Procédure devant la cour :
Par une requête, enregistrée le 28 juin 2021, et un mémoire complémentaire, enregistré le 13 décembre 2021, Mme A... C..., représentée par Me Malekian, doit être regardée comme demandant à la cour dans le dernier état de ses écritures :
1°) d'annuler le jugement n° 2104258 du magistrat désigné par le président du tribunal administratif de Strasbourg du 21 juin 2021 ;
2°) d'annuler l'arrêté du ministre de l'intérieur du 15 juin 2021 ;
3°) d'annuler les arrêtés du 28 juin 2021 par lesquels le préfet du Haut-Rhin, d'une part, lui a fait obligation de quitter sans délai le territoire français, a fixé le pays de destination de cette mesure d'éloignement et lui a interdit le retour en France pour une durée d'un an, d'autre part, l'a assignée à résidence dans le département du Haut-Rhin jusqu'à son départ du territoire français ;
4°) d'indiquer sans délai aux autorités françaises compétentes, au titre des mesures provisoires prévues à l'article 39 de son règlement intérieur, de s'abstenir de prendre à son encontre une mesure d'éloignement avant qu'il ne soit statué sur sa requête ;
5°) de mettre à la charge de l'Etat la somme de 1 500 euros en application des dispositions combinées des articles L. 761-1 du code de justice administrative et 37 de la loi n° 91-647 du 10 juillet 1991 relative à l'aide juridique.
Elle soutient que :
- la décision portant refus d'admission sur le territoire français au titre de l'asile est entachée d'un vice de procédure au regard des conditions matérielles de son entretien avec l'Office français de protection des réfugiés et apatrides ;
- l'utilisation de la visioconférence sans son consentement préalable a porté atteinte à aux droits de la défense et au droit à un procès équitable ;
- la décision en litige est entachée d'une erreur de droit, dès lors que l'examen de sa demande d'asile par le ministre de l'intérieur a dépassé le cadre de son caractère " manifestement infondé " ;
- en considérant que sa demande d'asile était manifestement infondée, le ministre de l'intérieur, qui n'a pas tenu compte de sa vulnérabilité, a commis une erreur manifeste d'appréciation ;
- la décision portant fixation du pays de réacheminement méconnaît l'article 33 de la convention de Genève du 28 juillet 1951 relative au statut des réfugiés, l'article 3 de la convention européenne de sauvegarde des droits de l'homme et des libertés fondamentales, l'article 13 combiné avec l'article 3 de cette même convention et la charte des droits fondamentaux de l'Union européenne ;
- en l'absence d'examen au fond de sa demande d'asile, la décision en litige a été prise en violation du principe de non-refoulement, garanti par la convention de Genève du 28 juillet 1951, la convention des nations unies du 10 décembre 1984 contre la torture et autres peines ou traitements cruels, inhumains ou dégradants, la convention européenne de sauvegarde des droits de l'homme et des libertés fondamentales et la déclaration universelle des droits de l'homme du 10 décembre 1948, ainsi que du droit constitutionnel de l'asile ;
- en l'empêchant de déposer une demande d'asile en Allemagne, où elle dispose d'attaches familiales prêtes à l'accueillir et à la prendre en charge, la décision en litige méconnaît l'article 8 de la convention européenne de sauvegarde des droits de l'homme et des libertés fondamentales et l'article 17 du règlement (UE) n° 604/2013 du Parlement européen et du Conseil du 26 juin 2013 établissant les critères et mécanismes de détermination de l'Etat membre responsable de l'examen d'une demande de protection internationale introduite dans l'un des Etats membres par un ressortissant de pays tiers ou un apatride.

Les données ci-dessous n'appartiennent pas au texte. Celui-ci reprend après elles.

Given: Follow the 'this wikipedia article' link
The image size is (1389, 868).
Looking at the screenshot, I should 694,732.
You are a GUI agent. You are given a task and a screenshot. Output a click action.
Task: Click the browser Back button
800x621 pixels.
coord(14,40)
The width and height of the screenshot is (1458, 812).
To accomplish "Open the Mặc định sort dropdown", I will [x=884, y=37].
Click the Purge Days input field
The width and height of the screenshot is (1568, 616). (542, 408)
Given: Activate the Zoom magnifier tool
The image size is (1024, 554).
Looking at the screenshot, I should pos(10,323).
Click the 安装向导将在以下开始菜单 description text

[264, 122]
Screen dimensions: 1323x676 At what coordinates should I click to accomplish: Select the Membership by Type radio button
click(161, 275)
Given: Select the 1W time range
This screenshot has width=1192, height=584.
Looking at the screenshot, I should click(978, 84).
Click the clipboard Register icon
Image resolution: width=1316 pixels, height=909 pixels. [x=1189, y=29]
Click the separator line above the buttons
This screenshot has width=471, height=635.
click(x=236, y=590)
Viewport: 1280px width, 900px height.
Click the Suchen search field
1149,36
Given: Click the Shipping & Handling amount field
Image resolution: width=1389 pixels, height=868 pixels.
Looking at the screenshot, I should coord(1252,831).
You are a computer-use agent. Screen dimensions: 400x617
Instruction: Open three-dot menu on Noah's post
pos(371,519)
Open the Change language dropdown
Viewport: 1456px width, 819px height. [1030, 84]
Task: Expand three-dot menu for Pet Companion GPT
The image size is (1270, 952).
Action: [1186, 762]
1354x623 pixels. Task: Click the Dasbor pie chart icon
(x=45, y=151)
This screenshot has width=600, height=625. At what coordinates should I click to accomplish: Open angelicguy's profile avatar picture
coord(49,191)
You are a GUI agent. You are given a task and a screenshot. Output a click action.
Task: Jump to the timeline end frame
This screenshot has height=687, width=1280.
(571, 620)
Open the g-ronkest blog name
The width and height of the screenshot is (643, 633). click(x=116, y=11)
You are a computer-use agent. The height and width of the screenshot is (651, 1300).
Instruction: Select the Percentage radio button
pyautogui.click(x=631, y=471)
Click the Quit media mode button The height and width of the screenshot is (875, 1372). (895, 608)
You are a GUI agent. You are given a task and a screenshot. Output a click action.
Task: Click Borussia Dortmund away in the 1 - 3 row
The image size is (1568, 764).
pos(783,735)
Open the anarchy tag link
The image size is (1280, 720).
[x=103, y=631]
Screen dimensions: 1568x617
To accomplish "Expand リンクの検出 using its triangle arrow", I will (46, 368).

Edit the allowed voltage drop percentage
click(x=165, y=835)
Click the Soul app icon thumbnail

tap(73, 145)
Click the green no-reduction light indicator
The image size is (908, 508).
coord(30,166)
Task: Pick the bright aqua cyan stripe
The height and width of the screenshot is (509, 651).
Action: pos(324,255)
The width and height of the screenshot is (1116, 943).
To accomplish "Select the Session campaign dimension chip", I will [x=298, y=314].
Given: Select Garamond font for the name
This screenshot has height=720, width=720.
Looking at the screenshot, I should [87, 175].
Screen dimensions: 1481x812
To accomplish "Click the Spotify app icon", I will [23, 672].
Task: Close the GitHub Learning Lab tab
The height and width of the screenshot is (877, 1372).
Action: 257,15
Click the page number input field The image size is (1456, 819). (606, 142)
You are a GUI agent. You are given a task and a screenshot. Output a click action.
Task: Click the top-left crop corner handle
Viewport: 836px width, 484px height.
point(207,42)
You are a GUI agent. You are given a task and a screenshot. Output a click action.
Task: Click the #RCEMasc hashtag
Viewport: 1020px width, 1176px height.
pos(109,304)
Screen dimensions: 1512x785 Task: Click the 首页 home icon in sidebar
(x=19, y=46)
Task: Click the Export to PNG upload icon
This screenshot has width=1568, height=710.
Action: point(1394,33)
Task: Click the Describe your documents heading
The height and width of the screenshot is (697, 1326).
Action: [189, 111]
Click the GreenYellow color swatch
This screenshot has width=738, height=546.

Par un mémoire en défense, enregistré le 17 novembre 2021, le ministre de l'intérieur, représenté par Me Moreau, conclut au rejet de la requête.
Il soutient que les moyens invoqués par la requérante ne sont pas fondés.
Par des courriers du 4 mars 2022, les parties ont été informées, conformément aux dispositions de l'article R. 611-7 du code de justice administrative, que la cour était susceptible de relever d'office l'irrecevabilité, d'une part, des conclusions à fin d'annulation dirigées contre les arrêtés du préfet du Haut-Rhin du 28 juin 2021 au motif qu'un tel litige, qui n'a pas été soumis au juge de première instance, ne ressortit pas à sa compétence de premier et dernier ressort définie aux articles R. 311-3 et R. 311-5 du code de justice administrative, d'autre part, des conclusions tendant à ce qu'elle indique sans délai aux autorités françaises compétentes de s'abstenir provisoirement de prendre à l'encontre de la requérante une mesure d'éloignement avant qu'il ne soit statué sur sa requête, dès lors qu'il ne lui appartient pas de prendre de telles mesures.
Mme C... a été admise au bénéfice de l'aide juridictionnelle totale par une décision du 23 novembre 2021.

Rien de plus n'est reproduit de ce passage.